A leader I was speaking to asked how he could more effectively empower his team. His vision is to create a supportive environment while maximizing the potential of each individual as well as the collective group. After wrestling with several potential approaches, he discovered some missing pieces in the culture he had established. Out of this conversation (and others I have navigated with leaders) emerged five ways to build a healthy team culture.

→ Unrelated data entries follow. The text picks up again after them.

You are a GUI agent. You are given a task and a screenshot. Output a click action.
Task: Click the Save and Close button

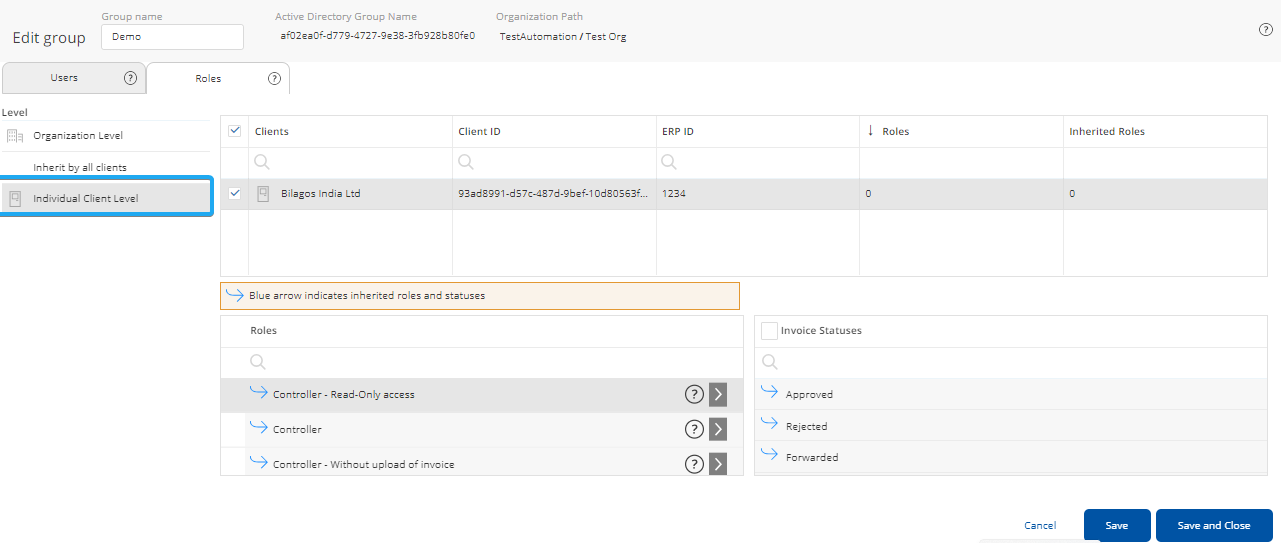(x=1213, y=526)
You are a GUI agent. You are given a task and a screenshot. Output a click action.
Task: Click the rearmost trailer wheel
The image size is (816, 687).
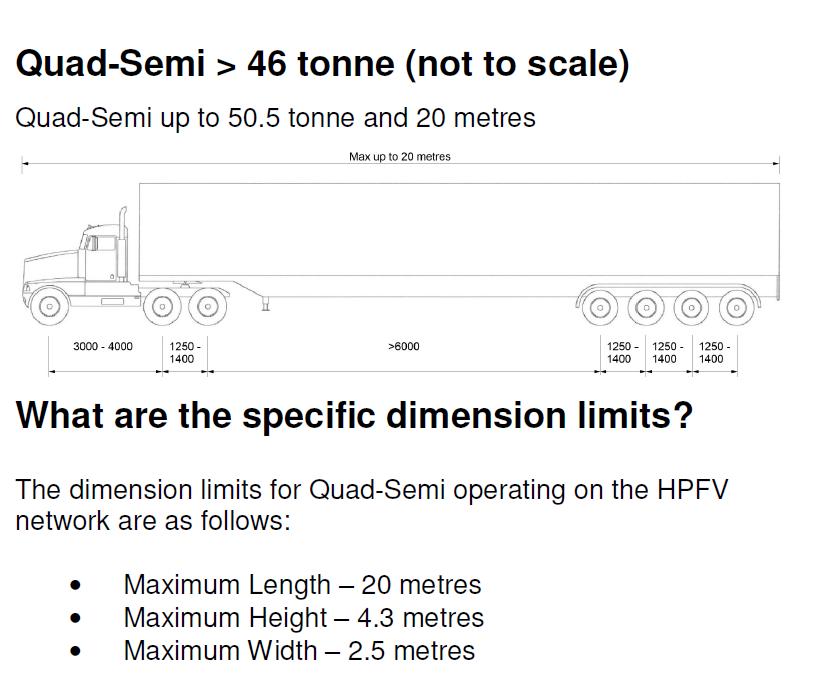pyautogui.click(x=737, y=307)
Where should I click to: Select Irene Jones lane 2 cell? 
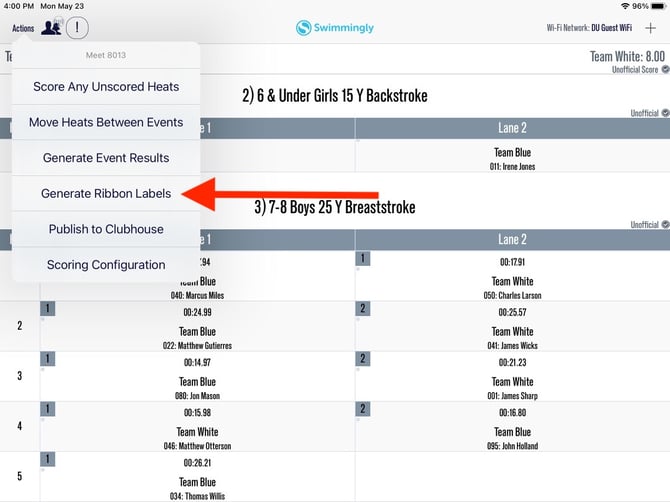tap(512, 159)
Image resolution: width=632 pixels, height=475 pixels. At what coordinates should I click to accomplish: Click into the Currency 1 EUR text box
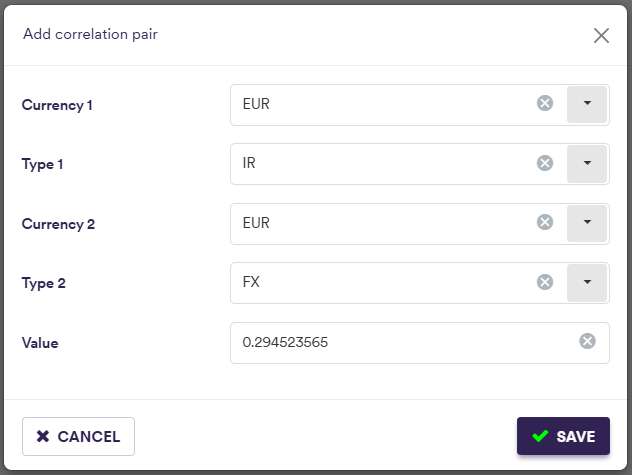pyautogui.click(x=380, y=104)
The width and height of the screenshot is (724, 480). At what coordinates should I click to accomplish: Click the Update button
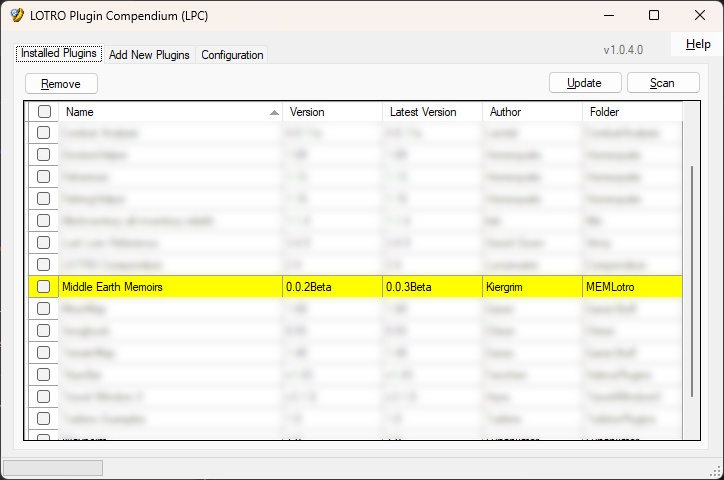585,83
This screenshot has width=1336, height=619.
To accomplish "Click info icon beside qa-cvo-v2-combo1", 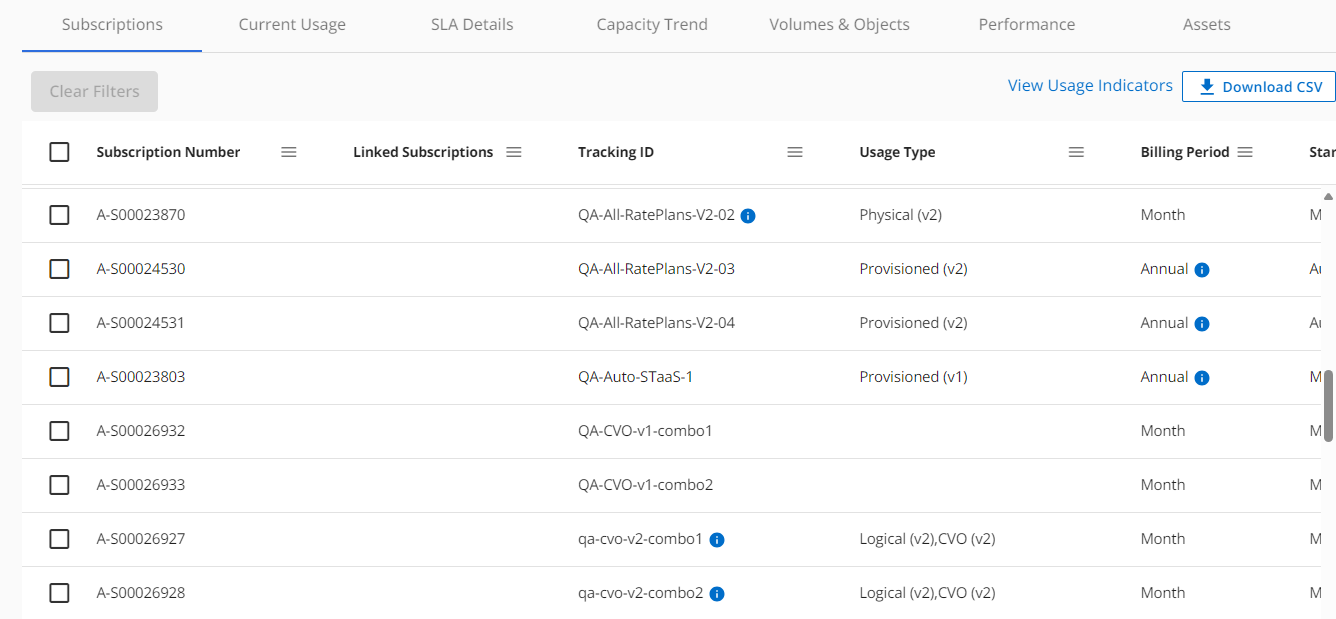I will [x=717, y=540].
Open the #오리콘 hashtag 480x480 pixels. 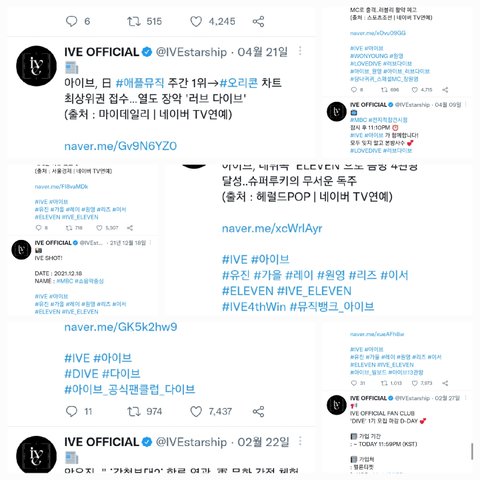coord(239,83)
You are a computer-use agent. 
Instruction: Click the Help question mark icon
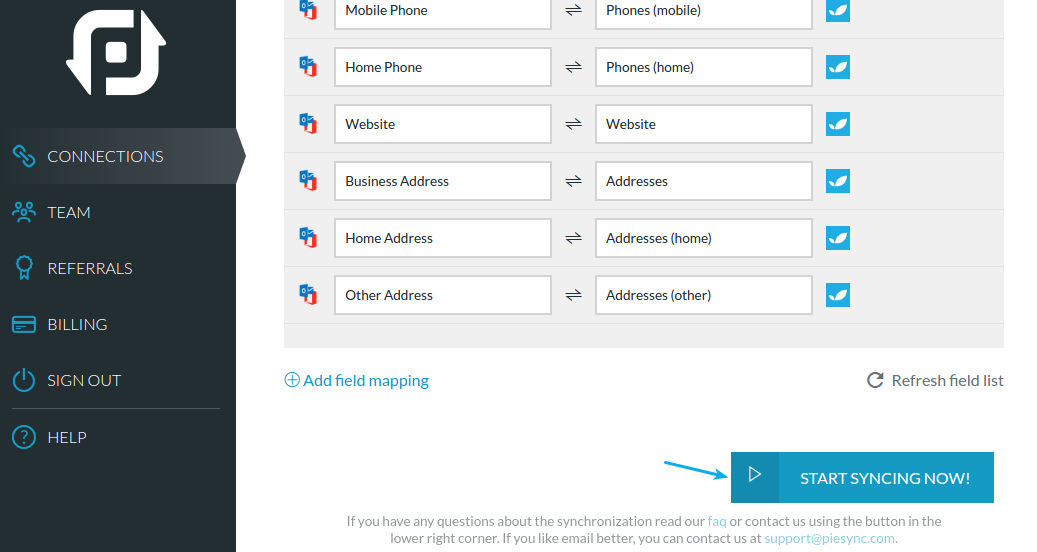[24, 437]
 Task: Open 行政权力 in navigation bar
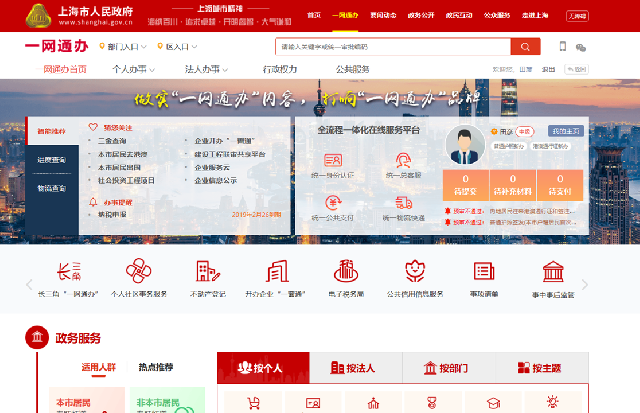click(280, 69)
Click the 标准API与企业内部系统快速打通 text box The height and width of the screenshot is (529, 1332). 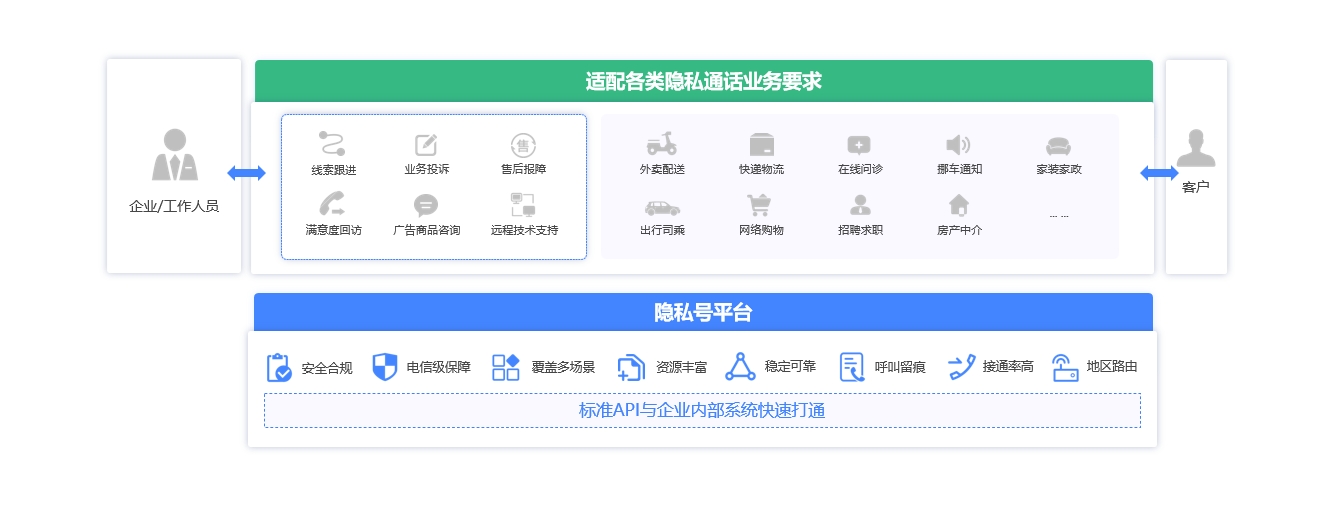point(702,410)
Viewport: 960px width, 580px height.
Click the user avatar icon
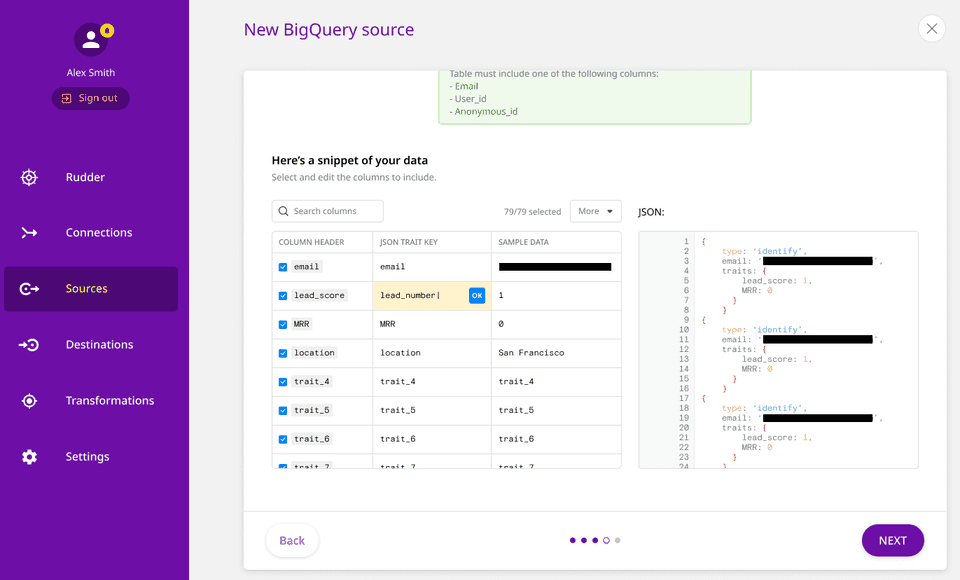click(x=91, y=39)
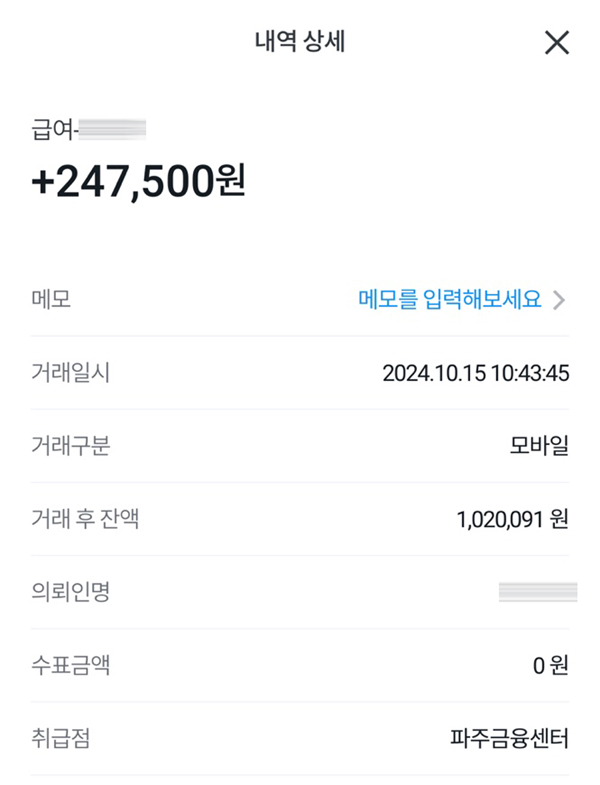The image size is (600, 785).
Task: Click the blurred name next to 급여-
Action: click(x=112, y=129)
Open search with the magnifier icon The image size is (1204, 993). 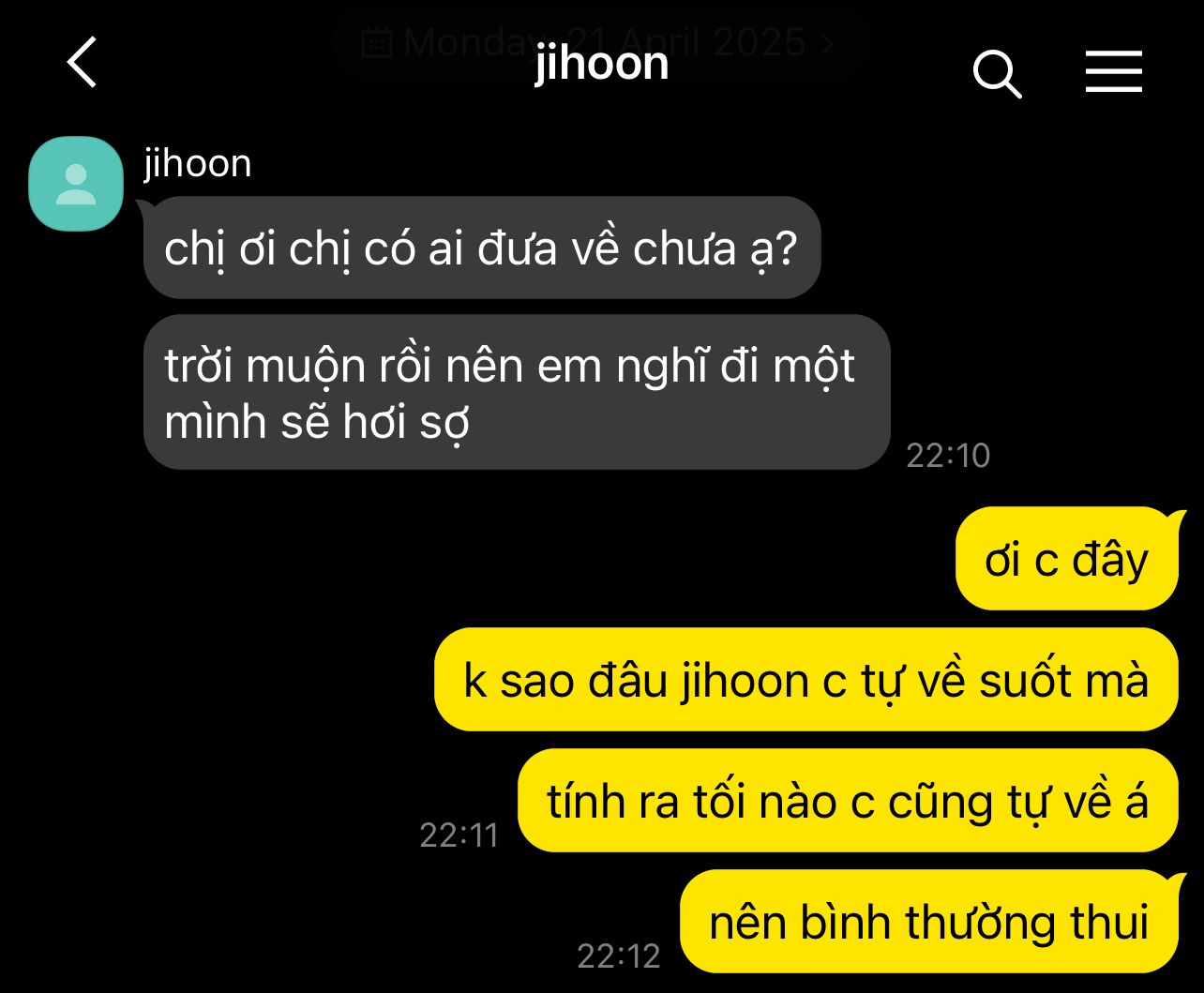(x=997, y=73)
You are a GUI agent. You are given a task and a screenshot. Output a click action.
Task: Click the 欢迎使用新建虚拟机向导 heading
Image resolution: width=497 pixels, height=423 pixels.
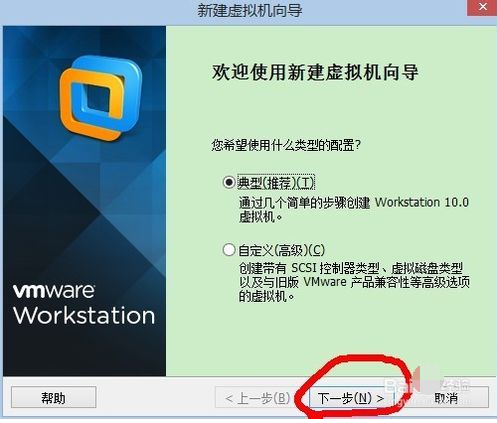(315, 72)
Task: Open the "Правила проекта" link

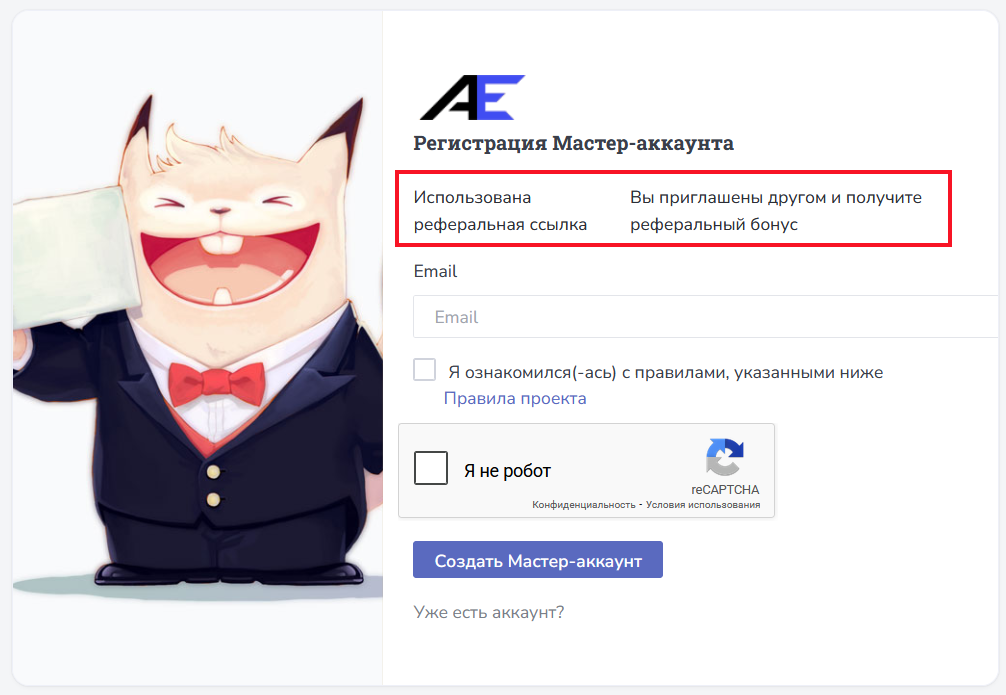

5 Ways to Build a Healthy Team Culture

#1 Clear expectations

#2 Regular communication

#3 Compelling rewards

#4 Real consequences

#5 High Trust

Each of these are significant in themselves, but when implemented together there is a synergistic relationship.

Let’s unpack each one:

#1 Clear expectations

When your team is initially organized, discuss the expectations you have as the leader. Just as important, discuss the expectations members of the team have of you and of one another.  A simple list of “team norms” or operating principles can go a long way in removing ambiguity in the team you are leading.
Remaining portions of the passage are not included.